First, the income security policy needs to identify ways to reform the current child allowance and basic pension system to reflect changes in the demographic structure. It is necessary to discuss areas where the level of support is insufficient when compared to advanced countries, and it is important to highlight the need to expand these supports, as they provide insufficient income security. It is also essential to resolve the burden of local expenses and review the effectiveness of the variable subsidy system.
Second, in the area of health care policies, various strategies were discussed by dividing young people and the elderly into different target groups. Health care policies for young people were examined and found to focus on mental health support policies. Youth mental health policies were mostly aimed toward mental illness prevention and early diagnosis, so multidimensional approaches to solving problems are insufficient. With respect to mental illness prevention, concerns about fundamental problems should precede early diagnosis. Access to the interlayered crisis structure faced by young people has not yet been sufficiently achieved, and active linkages with economic, labor, and housing policies are expected after fully considering the socioeconomic situation of young people.
Health care policies for the elderly that focused on aging in place (AIP) were examined. AIP has been proposed as a new long-term care model with the development of the concept of deinstitutionalization and communitybased care. It has emerged as a key concept in the policies on aging in various countries. Long-term care insurance for the elderly in Korea also proposes AIP in policy and aims to establish home care benefits as a priority. To ensure continuous AIP, it is necessary to design a system that considers the situations faced by the elderly together with financial sustainability.
Third, discussions on the educational care policy pertained to its efficient future implementation. Although the number of policy targets continues to decline, it is necessary to derive policy improvement tasks for the efficient and effective operation of childcare systems, particularly given that the number of previously established care service providers or personnel such as childcare teachers, kindergarten teachers, and after-school care providers has not changed. Regarding the financial resources of the childcare system, it is necessary to adjust the amount of financial resources available in situations where low birth rates continue, as current financial grants for local education secure financial resources regardless of changes in the demographic structure.
Fourth, the job policy discussions focused on job policy strategies for middle and old-aged people. The government's desire to create jobs requires continuous management to prevent jobs from being concentrated in the public or social service sectors, rather than in the private sector, to prevent the mass production of low-wage, short-term jobs. The increase in local governments participating in senior job programs, as well as the increase in the number of applicants, are encouraging. However, to accommodate as many applicants as possible under budget constraints, it is more likely that public or social service jobs centered on low-wage short-term contracts will be developed.

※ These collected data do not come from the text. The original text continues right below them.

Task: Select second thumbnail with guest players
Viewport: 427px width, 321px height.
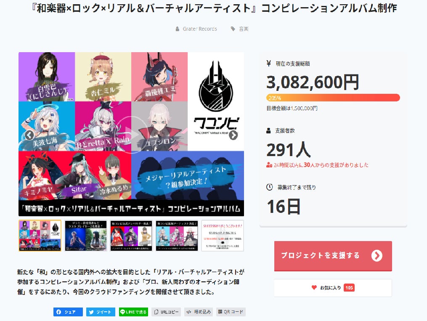Action: (86, 236)
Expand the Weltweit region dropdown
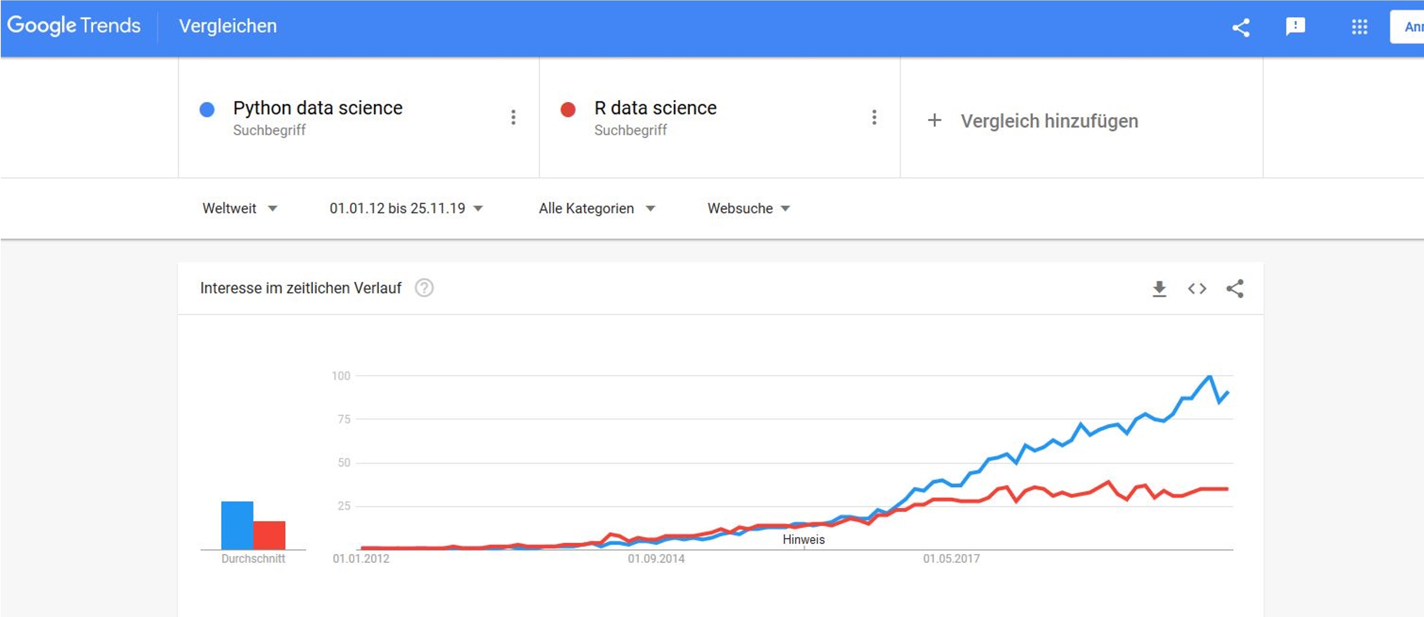 coord(239,208)
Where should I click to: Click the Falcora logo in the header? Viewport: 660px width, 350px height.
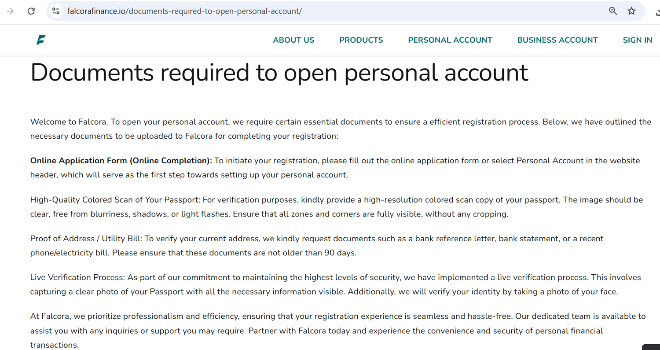pos(41,40)
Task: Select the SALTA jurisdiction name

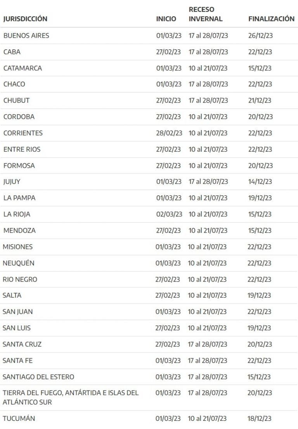Action: point(12,295)
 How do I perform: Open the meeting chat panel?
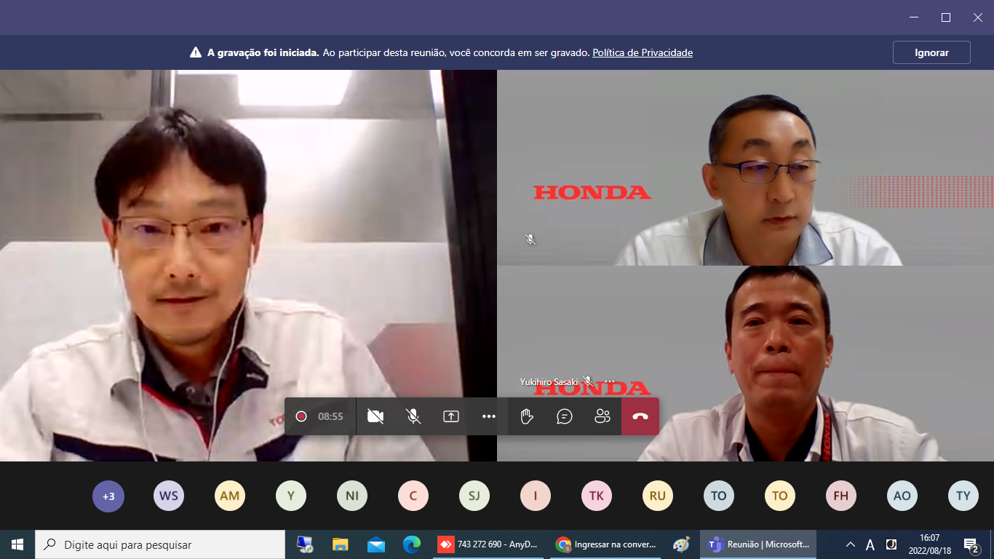click(565, 416)
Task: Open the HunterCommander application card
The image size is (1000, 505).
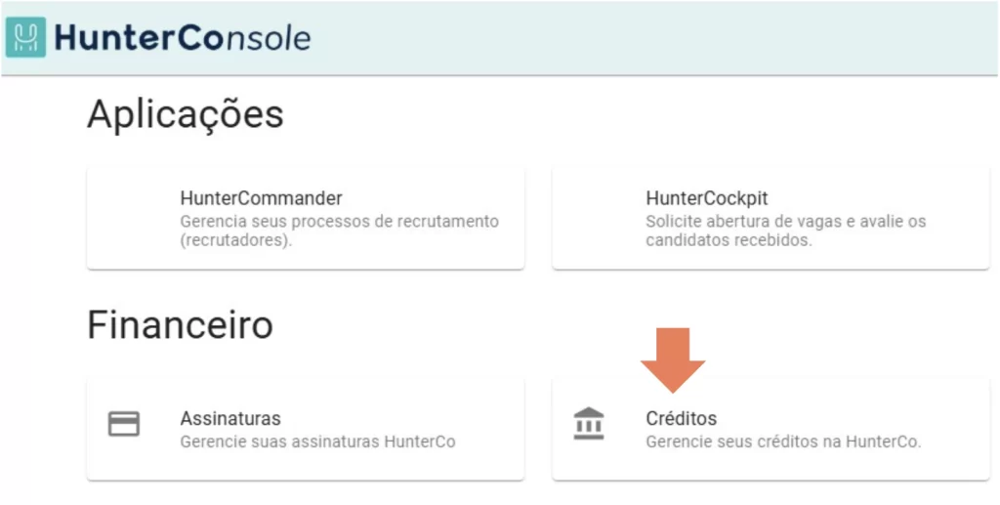Action: [x=306, y=219]
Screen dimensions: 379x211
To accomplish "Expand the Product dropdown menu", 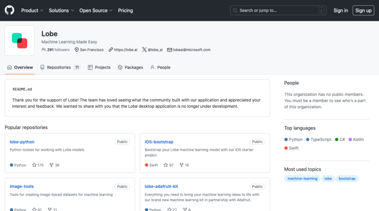I will click(x=32, y=10).
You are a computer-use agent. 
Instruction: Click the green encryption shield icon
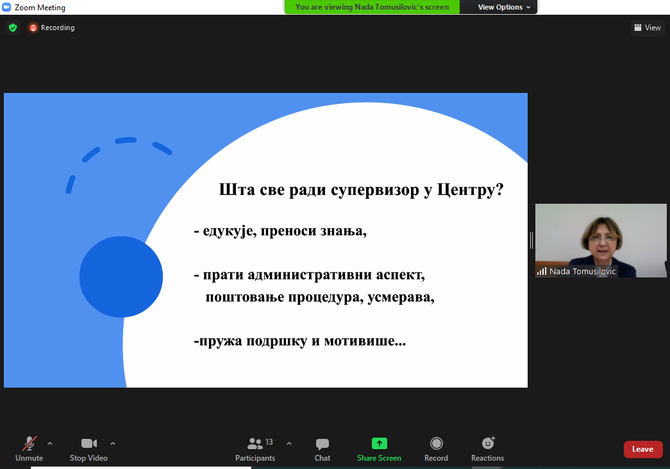[12, 28]
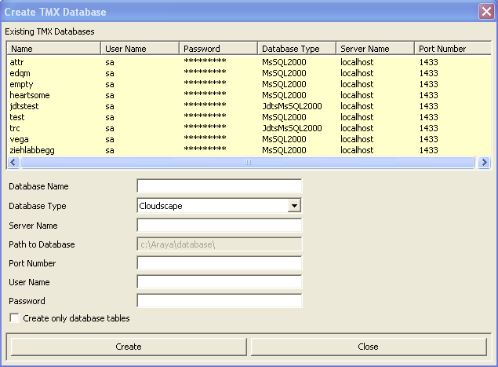Sort by the User Name column header
The height and width of the screenshot is (367, 498).
(x=140, y=49)
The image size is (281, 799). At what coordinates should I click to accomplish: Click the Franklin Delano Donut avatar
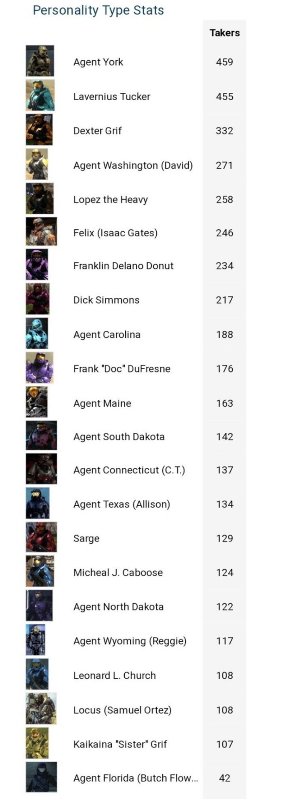[37, 265]
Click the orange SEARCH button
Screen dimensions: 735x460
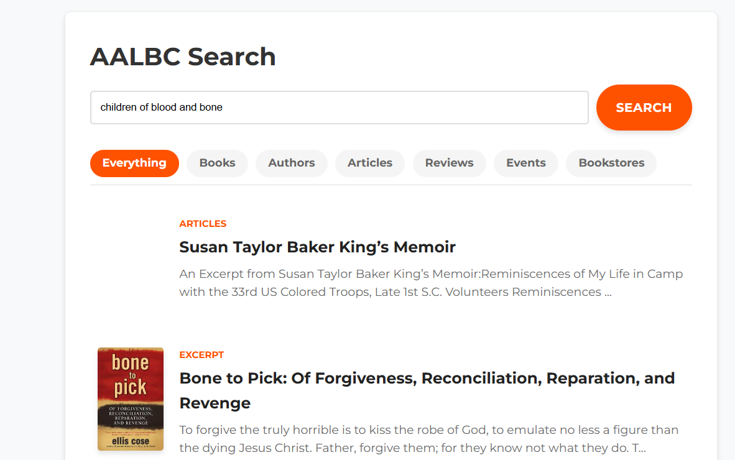click(644, 108)
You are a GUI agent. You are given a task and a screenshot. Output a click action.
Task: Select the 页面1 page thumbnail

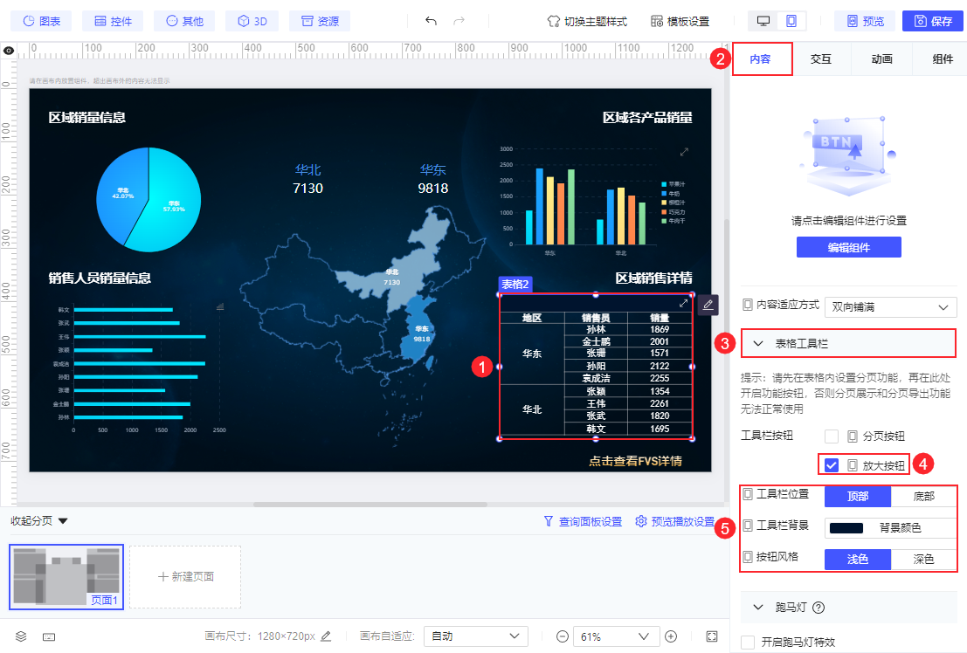pos(66,577)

Fifth, the housing policy focused on supporting young people and newlyweds. In order to promote a reasonable policy that supports these groups, it was necessary to establish a target group. Rather than focusing on the specific age group of young people and newlyweds, it is necessary to comprehensively grasp the overall population and household structure, as well as the economic and housing situations of various households when readjusting or redistributing priorities. In the mid-to-long term, it is essential that measures be developed to support those in various types of marriage arrangements (e.g., a de facto marriage or other types of marriage).
Last but not least, this report reviewed the plan to rebuild the delivery system for strategies that adapt to low birth rates and an aging society. The government needs to improve the overall delivery system if it plans to implement a care-based safety net to meet the various social service demands that are not typically met by cash benefits. When reorganizing the social security system with a care-based safety net, the question of how to establish this delivery system is almost similar to the question of how to reorganize the existing social service delivery system, which is a state-funded program. Alternatives to the current service provision model, including social insurance and welfare assistance programs, include linking social service delivery systems with specific ministries to establish a care-based safety net that is centered on local communities.